DECEPÇÃO.DECEPÇÃO.DECEPÇÃO. Tá eu posso tá exagerando, mas este foi o primeiro livro do Sidney que eu li, e as pessoas super me recomendavam ele por eu já ♥ a Agatha Christie, então me diziam que ler este seria tão bom quanto. Mas não foi. O livro girava no centro de duas personagens que passam o tempo todo fugindo para descobrir quem assassinou seus maridos. Mas não é aquele livro de suspense em que a cada hora se tem uma dica do que pode ter sido e você tem que ser bem atento para captar tudo, não mesmo. O livro é feito de constantes flashbacks das protagonistas com seus falecidos maridos que não contribuem em nada, resumindo: Pura enchição de lingüiça. A revelação do caso é feita de uma forma grotesca e brusca, nada inteligente, nada que te prenda, nada que faça você querer ir cada vez mais fundo no caso. Uma simples leitura para você passar o tempo, nada demais.
P.s: Eu não desiste do Sidney, ainda vou voltar a ler outros livros dele. Creio que esse pode ter sido só uma recaída dele.
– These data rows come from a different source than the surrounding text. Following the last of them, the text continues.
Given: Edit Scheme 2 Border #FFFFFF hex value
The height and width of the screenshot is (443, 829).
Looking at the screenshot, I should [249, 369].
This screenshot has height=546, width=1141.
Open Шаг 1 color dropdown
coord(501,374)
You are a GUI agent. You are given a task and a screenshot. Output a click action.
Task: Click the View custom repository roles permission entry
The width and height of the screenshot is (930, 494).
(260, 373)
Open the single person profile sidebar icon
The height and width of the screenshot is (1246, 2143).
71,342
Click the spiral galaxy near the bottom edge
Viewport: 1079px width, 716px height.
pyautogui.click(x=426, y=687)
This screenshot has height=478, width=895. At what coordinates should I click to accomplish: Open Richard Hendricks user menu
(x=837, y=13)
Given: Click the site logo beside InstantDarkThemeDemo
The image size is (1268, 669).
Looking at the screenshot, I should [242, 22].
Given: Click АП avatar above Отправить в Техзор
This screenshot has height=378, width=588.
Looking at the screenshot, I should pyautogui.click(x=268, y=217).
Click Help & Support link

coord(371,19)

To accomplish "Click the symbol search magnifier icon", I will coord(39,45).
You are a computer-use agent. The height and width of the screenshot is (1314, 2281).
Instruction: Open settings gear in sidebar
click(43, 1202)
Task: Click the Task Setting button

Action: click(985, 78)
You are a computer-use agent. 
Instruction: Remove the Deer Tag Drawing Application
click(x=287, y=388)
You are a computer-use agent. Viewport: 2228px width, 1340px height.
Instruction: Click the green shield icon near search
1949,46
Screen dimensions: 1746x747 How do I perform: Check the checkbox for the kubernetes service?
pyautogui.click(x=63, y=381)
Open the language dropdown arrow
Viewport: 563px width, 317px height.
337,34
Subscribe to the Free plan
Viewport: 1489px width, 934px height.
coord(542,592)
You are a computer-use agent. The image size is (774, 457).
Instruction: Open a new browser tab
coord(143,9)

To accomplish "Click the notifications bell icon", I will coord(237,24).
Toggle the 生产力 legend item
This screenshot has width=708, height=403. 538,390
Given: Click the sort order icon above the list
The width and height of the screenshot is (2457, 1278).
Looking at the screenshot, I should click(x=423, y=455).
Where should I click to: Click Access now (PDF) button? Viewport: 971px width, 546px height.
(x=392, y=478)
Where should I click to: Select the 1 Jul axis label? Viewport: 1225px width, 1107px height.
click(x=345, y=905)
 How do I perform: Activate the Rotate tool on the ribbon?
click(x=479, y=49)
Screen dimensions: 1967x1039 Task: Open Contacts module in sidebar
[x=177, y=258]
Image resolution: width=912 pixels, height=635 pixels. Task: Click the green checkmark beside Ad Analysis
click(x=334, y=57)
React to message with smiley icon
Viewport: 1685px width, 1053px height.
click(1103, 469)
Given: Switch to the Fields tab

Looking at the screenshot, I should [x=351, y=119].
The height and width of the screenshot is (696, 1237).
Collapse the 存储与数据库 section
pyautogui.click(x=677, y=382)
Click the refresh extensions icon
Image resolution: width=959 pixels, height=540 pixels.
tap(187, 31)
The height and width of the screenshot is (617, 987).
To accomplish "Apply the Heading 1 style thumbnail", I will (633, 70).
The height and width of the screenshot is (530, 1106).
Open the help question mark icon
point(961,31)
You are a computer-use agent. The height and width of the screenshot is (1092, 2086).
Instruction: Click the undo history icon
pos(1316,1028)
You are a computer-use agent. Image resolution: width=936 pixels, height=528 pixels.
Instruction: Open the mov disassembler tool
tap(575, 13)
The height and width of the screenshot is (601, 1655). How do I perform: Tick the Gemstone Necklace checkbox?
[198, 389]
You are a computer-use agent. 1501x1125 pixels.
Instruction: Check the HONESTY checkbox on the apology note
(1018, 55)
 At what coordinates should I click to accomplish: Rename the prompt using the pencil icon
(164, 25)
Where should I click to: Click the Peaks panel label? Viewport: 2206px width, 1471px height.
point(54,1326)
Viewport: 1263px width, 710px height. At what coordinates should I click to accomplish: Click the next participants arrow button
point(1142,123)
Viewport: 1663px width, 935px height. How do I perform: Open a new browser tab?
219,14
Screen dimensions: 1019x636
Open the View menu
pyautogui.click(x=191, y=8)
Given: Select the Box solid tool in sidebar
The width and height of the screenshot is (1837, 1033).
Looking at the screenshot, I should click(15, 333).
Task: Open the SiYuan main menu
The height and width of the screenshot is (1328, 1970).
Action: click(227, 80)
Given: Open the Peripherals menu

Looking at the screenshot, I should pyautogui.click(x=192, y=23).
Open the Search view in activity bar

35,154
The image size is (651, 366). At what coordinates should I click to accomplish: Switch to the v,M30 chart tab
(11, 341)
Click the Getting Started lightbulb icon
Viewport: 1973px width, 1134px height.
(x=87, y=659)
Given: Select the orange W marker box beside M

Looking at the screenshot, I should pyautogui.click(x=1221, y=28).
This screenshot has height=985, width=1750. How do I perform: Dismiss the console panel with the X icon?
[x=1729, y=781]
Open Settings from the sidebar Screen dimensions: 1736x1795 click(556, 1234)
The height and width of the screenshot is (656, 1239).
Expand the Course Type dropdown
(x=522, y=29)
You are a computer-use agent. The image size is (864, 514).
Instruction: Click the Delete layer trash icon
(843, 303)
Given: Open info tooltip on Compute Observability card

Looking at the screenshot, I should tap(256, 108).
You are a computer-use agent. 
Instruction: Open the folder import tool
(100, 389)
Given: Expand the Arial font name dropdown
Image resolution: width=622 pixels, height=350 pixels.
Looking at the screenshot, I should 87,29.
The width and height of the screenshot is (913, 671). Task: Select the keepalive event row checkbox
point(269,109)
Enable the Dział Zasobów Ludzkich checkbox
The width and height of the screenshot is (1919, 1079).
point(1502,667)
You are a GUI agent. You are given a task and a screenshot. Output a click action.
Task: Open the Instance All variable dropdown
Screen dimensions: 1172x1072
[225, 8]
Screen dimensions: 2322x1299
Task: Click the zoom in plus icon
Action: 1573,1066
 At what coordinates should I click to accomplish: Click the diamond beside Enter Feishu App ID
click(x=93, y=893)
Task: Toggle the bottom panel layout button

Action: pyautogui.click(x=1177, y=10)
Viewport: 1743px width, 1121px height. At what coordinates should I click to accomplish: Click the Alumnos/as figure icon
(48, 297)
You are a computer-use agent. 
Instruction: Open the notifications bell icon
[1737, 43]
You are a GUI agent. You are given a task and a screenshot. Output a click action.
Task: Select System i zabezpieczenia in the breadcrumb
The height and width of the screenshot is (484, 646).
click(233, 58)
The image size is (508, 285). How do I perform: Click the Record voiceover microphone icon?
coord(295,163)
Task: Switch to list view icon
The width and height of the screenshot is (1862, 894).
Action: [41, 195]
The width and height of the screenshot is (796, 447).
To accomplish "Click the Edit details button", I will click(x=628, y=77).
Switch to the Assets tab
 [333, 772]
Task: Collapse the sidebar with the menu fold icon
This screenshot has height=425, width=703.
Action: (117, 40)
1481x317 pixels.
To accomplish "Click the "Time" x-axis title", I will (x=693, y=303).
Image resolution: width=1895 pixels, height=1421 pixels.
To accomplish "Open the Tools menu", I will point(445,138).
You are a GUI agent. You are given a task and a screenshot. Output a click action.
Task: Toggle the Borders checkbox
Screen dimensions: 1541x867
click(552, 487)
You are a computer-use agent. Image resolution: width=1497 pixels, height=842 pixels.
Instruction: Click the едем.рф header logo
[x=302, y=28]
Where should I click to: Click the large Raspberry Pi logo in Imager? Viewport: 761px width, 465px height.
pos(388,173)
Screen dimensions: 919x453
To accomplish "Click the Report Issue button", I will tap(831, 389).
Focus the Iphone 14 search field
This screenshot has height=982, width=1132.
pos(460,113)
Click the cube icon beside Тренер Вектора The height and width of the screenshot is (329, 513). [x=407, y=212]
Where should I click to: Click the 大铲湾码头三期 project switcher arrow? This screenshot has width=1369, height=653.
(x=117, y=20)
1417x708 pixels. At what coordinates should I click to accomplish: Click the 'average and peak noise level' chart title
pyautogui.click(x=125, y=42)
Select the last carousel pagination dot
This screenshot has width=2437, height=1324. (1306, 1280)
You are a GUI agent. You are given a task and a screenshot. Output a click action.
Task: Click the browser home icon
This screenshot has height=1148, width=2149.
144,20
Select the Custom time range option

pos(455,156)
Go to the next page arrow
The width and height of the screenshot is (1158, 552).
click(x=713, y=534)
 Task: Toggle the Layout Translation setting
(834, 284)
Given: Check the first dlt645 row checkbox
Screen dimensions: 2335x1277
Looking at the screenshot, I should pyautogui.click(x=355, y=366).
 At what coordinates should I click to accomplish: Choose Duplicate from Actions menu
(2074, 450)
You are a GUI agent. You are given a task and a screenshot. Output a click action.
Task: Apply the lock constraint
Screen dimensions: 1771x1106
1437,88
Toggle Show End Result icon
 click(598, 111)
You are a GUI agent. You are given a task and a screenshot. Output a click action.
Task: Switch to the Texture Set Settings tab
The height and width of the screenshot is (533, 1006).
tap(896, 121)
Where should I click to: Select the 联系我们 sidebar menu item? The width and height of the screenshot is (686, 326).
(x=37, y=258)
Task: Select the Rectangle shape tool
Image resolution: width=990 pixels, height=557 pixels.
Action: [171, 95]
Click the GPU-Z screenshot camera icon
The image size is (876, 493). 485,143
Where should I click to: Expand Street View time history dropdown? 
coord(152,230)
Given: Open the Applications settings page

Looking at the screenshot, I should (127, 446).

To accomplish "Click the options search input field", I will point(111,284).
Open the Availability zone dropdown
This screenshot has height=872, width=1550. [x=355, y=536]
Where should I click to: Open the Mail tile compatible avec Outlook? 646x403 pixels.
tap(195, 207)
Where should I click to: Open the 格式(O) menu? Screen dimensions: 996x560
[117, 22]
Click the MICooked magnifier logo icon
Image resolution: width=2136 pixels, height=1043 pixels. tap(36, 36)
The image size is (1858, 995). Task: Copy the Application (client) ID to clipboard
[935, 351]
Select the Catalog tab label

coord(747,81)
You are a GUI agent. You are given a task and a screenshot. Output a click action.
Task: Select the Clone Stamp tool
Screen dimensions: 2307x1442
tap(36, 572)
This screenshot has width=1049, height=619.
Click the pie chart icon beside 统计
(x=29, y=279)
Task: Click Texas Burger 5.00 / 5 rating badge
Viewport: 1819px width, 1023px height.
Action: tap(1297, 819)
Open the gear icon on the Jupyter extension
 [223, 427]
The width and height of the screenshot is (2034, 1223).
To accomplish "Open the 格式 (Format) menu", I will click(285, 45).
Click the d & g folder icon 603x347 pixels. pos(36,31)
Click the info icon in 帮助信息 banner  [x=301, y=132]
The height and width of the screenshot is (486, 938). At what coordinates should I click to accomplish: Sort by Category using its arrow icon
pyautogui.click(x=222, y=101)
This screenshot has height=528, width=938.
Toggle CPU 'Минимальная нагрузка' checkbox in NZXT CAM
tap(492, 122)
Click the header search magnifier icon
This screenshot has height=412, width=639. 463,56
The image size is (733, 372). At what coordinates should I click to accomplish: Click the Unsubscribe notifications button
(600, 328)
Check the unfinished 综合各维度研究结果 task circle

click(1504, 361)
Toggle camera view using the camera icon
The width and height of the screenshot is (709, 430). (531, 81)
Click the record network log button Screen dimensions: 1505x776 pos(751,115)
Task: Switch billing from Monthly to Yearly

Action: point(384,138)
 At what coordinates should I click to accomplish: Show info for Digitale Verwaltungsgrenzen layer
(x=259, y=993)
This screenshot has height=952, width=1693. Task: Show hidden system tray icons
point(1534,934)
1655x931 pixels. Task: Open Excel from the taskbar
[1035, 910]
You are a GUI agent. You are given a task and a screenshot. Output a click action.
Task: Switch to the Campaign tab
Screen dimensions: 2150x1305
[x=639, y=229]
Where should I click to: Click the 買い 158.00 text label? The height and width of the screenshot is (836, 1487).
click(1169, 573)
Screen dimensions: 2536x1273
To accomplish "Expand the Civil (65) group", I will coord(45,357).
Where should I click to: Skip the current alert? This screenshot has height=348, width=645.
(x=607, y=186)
Afinal o"mestre do jogo narrativo" deve ter muito mais a oferecer.

Nota dos dois:

O que eu acho que aconteceu com os livros foi uma expectativa grande demais não correspondida por mim. "A última música" já vi ser listado várias vezes por diversas blogueiras como livro favorito e "Quem tem medo de escuro?" me foi indicado por vários amantes do suspense como eu. Mas por questão pessoal não consegui me identificar com nenhum dos dois. Alguns livros simplesmente não conseguem me captar como a maioria, poderíamos dizer que caso eu fosse um gato eu seria o um entre dez que não prefere Whiskas.